Re: [PATCH v4 08/24] x86/virt/seamldr: Block TDX Module updates if any CPU is offline

Next message: Dmitry Baryshkov: "Re: [PATCH v4 1/6] media: dt-bindings: Document SC8280XP/SM8350 Iris"
Previous message: Yu-Chun Lin: "[PATCH v4 01/10] dt-bindings: clock: Add Realtek RTD1625 Clock &amp; Reset Controller"
In reply to: Dave Hansen: "Re: [PATCH v4 08/24] x86/virt/seamldr: Block TDX Module updates if any CPU is offline"
Messages sorted by: [ date ] [ thread ] [ subject ] [ author ]

From: Chao Gao

Date: Fri Mar 13 2026 - 04:22:21 EST

On Thu, Mar 12, 2026 at 01:20:27PM -0700, Dave Hansen wrote:
>On 2/12/26 06:35, Chao Gao wrote:
>> P-SEAMLDR requires every CPU to call SEAMLDR.INSTALL during updates.

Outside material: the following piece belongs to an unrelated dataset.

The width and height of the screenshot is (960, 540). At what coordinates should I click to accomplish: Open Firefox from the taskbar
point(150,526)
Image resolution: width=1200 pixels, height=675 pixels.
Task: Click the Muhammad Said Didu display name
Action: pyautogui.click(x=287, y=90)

So,
>> every CPU should be online during updates.
>
>Gah, how did another one of these creep in? We've already fixed like a
>half dozen of these.
>
>There needs to be a *LONG* justification why there is no other choice
>here. There are very good reasons to leave CPUs offline forever.

I will drop this patch.

For the record:

This patch was added in v2 after testing revealed that module updates with offline
CPUs would fail and kill all TDs. I attempted to provide graceful handling in the
kernel.

But "all-CPUs-online" is a temporary TDX module limitation that will be
resolved in future releases.

So, adding kernel complexity for this isn't warranted. Admins can verify all
CPUs are online before updating. This is consistent with how this series
already expects users to do compatibility verification.